Step 2: Identify the Strengths

Next, consider the unique strengths and skills that set the company from others. Write down what you believe your team or organisation can be the absolute best at, something that fuels your pride and confidence.

Step 3: Uncover the Economic Engine

Now, explore the economic or resource aspects that drive your business or organisation. Identify the key factors that contribute to financial success or resource abundance.

Step 4: Find the Intersection

Gather as a group and share your responses from Steps 1 to 3. Look for the points of intersection between your passions, strengths, and economic engine. These points represent your Hedgehog Focus, the sweet spot where you can excel and achieve unparalleled success.

Step 5: Define Your Hedgehog Concept and Develop a Vision

Collaboratively craft your Hedgehog Concept statement based on the intersections found in Step 4. This concise statement captures the core essence of your focus, empowering your team with clarity and direction for future decision-making and goal setting.

 

Exercise 6: Collect Solutions Without Judging

Focus on a single topic or challenge facing the business. Write it down on a whiteboard. Give all delegates five minutes to freely call out solutions to the problem. Do not filter or judge any solutions. Every idea is captured. Once the five minutes are up, go through each solution one by one and encourage a discussion to explore them.

This exercise creates a safe and open space for innovation, encouraging people to contribute without fear of criticism. It is a perfect opportunity for fresh ideas to flourish and for the team to collaborate creatively on tackling the challenge at hand.

 

Exercise 7: Stop Doing List

Ask participants to think of what should be avoided in business. Give them blank cards or sticky notes so they can write down their ideas. Each card or sticky note should capture one core idea. Allocate some time so they can think individually.  
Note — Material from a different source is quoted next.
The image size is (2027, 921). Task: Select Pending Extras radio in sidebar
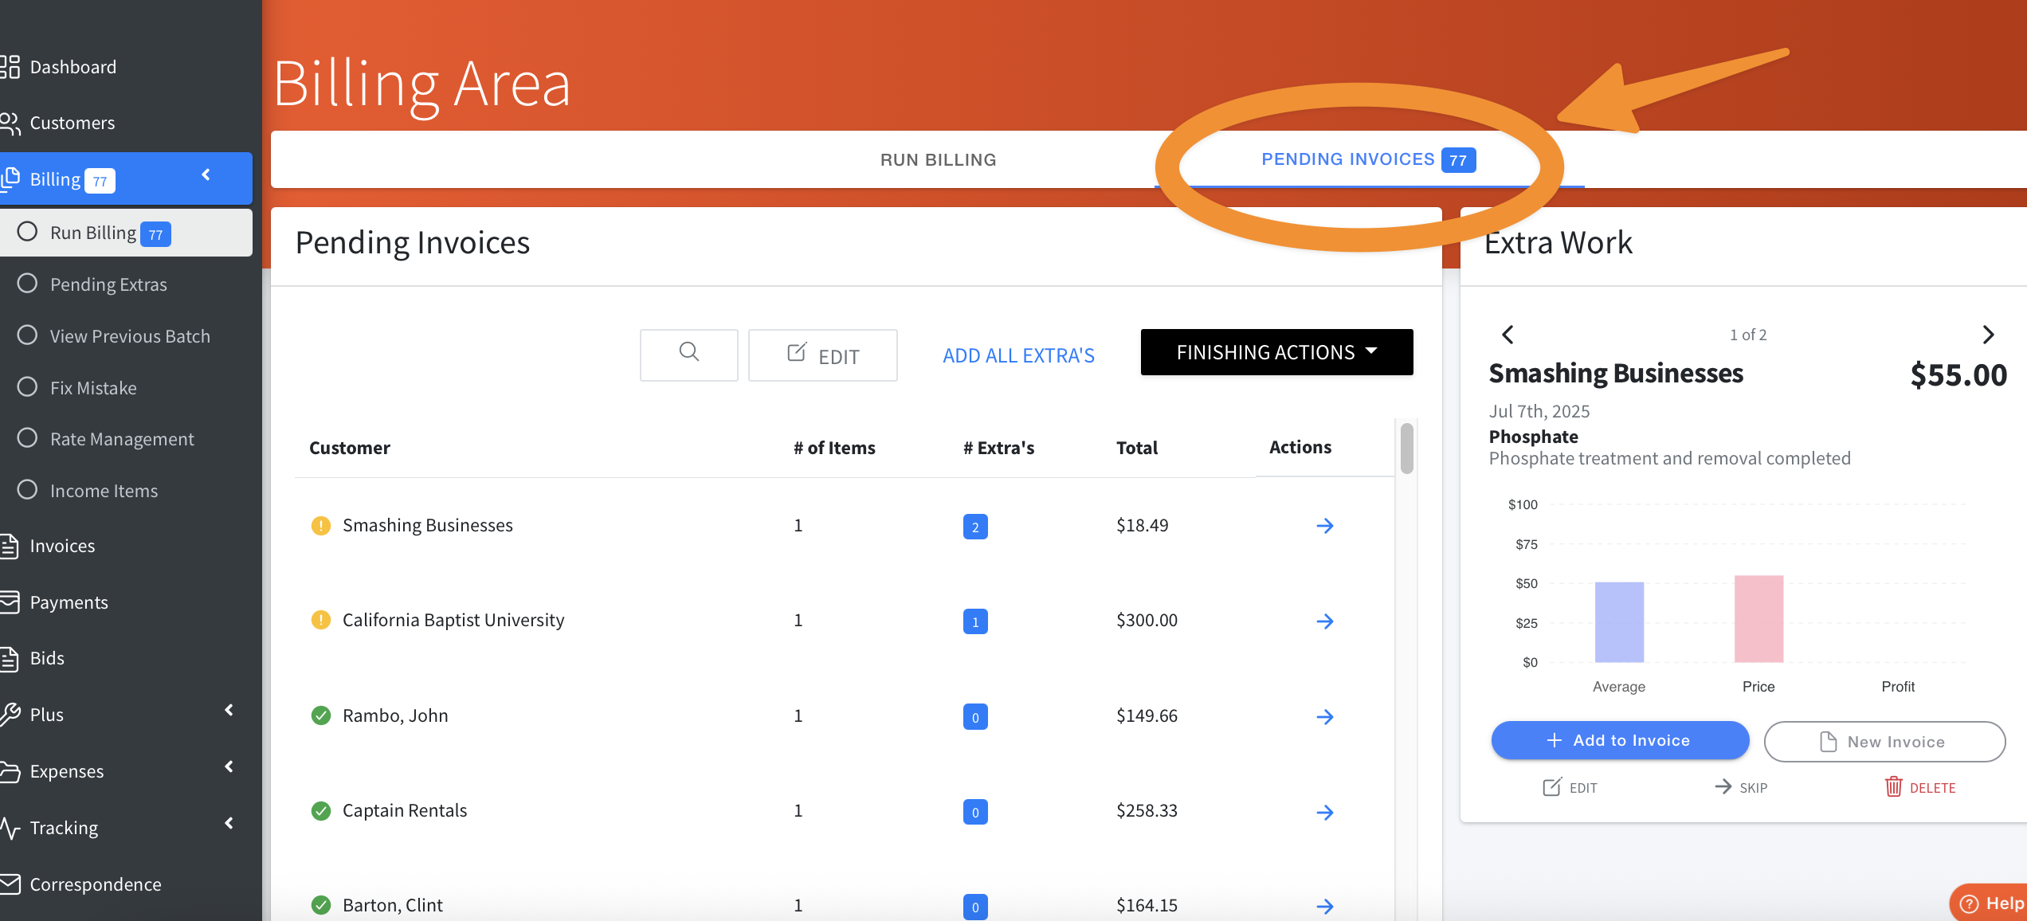[x=28, y=284]

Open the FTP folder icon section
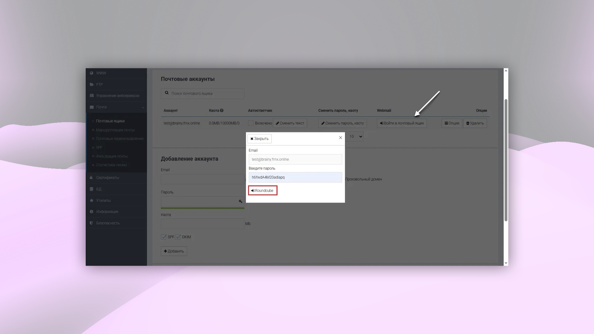pyautogui.click(x=92, y=84)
Get them to consider the following:  

  • What are unproductive thoughts, beliefs, habits, customer pursuits and hiring practices that should be discarded or changed?
  • What initiatives should be stopped or changed?
  • What business areas or departments are no longer needed nor are as important as once deemed?
  • What resources allocations are wasteful and should be stopped?

Now bring everyone back together and ask them to share their ideas. Get them to place sticky notes on a whiteboard / glass or place cards on the table so everyone can examine them.

Explore them systematically and make a list on a whiteboard. Then look for patterns and commonalities.

Next, narrow down the focus on a few core ideas to create focus. Ask participants to vote on which “stops” are a priority and then lead them to draw up actions on what should happen next.  

This exercise fosters open discussions as team members reflect on what should be left in the past.